[Task to carry out]:
Every line of the material must be copied exactly, from the first to the last.

Entries supplied section start

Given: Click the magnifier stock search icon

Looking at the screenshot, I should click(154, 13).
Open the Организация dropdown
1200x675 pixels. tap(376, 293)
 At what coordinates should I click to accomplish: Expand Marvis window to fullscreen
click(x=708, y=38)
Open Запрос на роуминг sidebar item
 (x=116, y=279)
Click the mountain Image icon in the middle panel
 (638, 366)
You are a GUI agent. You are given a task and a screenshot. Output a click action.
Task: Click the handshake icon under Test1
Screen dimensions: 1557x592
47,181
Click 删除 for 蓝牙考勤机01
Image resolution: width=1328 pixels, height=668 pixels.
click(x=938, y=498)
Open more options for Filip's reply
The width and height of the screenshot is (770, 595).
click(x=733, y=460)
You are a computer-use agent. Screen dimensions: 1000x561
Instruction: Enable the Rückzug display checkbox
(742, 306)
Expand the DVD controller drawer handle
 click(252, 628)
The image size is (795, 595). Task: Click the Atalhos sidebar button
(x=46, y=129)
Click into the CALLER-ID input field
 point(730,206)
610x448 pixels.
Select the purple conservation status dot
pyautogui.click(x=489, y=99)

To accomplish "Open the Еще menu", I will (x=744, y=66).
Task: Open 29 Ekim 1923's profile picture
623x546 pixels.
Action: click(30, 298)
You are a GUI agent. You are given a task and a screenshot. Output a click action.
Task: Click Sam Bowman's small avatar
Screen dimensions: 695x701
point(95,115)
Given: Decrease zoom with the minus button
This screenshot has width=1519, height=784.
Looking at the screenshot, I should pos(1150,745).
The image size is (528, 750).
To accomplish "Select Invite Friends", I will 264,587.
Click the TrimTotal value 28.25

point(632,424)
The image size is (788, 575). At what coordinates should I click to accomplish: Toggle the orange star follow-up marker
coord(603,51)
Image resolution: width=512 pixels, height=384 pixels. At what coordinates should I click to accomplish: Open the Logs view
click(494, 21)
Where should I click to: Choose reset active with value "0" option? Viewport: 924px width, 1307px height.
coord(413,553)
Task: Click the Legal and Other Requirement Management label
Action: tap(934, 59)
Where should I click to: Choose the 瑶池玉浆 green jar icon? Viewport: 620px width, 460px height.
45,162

Entries supplied section end

[Exercise solution]:
Given: Click the magnifier stock search icon

Looking at the screenshot, I should click(154, 13).
Open the Организация dropdown
1200x675 pixels. tap(376, 293)
 At what coordinates should I click to accomplish: Expand Marvis window to fullscreen
click(x=708, y=38)
Open Запрос на роуминг sidebar item
 (x=116, y=279)
Click the mountain Image icon in the middle panel
 (638, 366)
You are a GUI agent. You are given a task and a screenshot. Output a click action.
Task: Click the handshake icon under Test1
Screen dimensions: 1557x592
47,181
Click 删除 for 蓝牙考勤机01
Image resolution: width=1328 pixels, height=668 pixels.
click(x=938, y=498)
Open more options for Filip's reply
The width and height of the screenshot is (770, 595).
click(x=733, y=460)
You are a computer-use agent. Screen dimensions: 1000x561
Instruction: Enable the Rückzug display checkbox
(742, 306)
Expand the DVD controller drawer handle
 click(252, 628)
The image size is (795, 595). Task: Click the Atalhos sidebar button
(x=46, y=129)
Click into the CALLER-ID input field
 point(730,206)
610x448 pixels.
Select the purple conservation status dot
pyautogui.click(x=489, y=99)

To accomplish "Open the Еще menu", I will (x=744, y=66).
Task: Open 29 Ekim 1923's profile picture
623x546 pixels.
Action: click(30, 298)
You are a GUI agent. You are given a task and a screenshot. Output a click action.
Task: Click Sam Bowman's small avatar
Screen dimensions: 695x701
point(95,115)
Given: Decrease zoom with the minus button
This screenshot has width=1519, height=784.
Looking at the screenshot, I should pos(1150,745).
The image size is (528, 750).
To accomplish "Select Invite Friends", I will 264,587.
Click the TrimTotal value 28.25

point(632,424)
The image size is (788, 575). At what coordinates should I click to accomplish: Toggle the orange star follow-up marker
coord(603,51)
Image resolution: width=512 pixels, height=384 pixels. At what coordinates should I click to accomplish: Open the Logs view
click(494, 21)
Where should I click to: Choose reset active with value "0" option? Viewport: 924px width, 1307px height.
coord(413,553)
Task: Click the Legal and Other Requirement Management label
Action: tap(934, 59)
Where should I click to: Choose the 瑶池玉浆 green jar icon? Viewport: 620px width, 460px height.
45,162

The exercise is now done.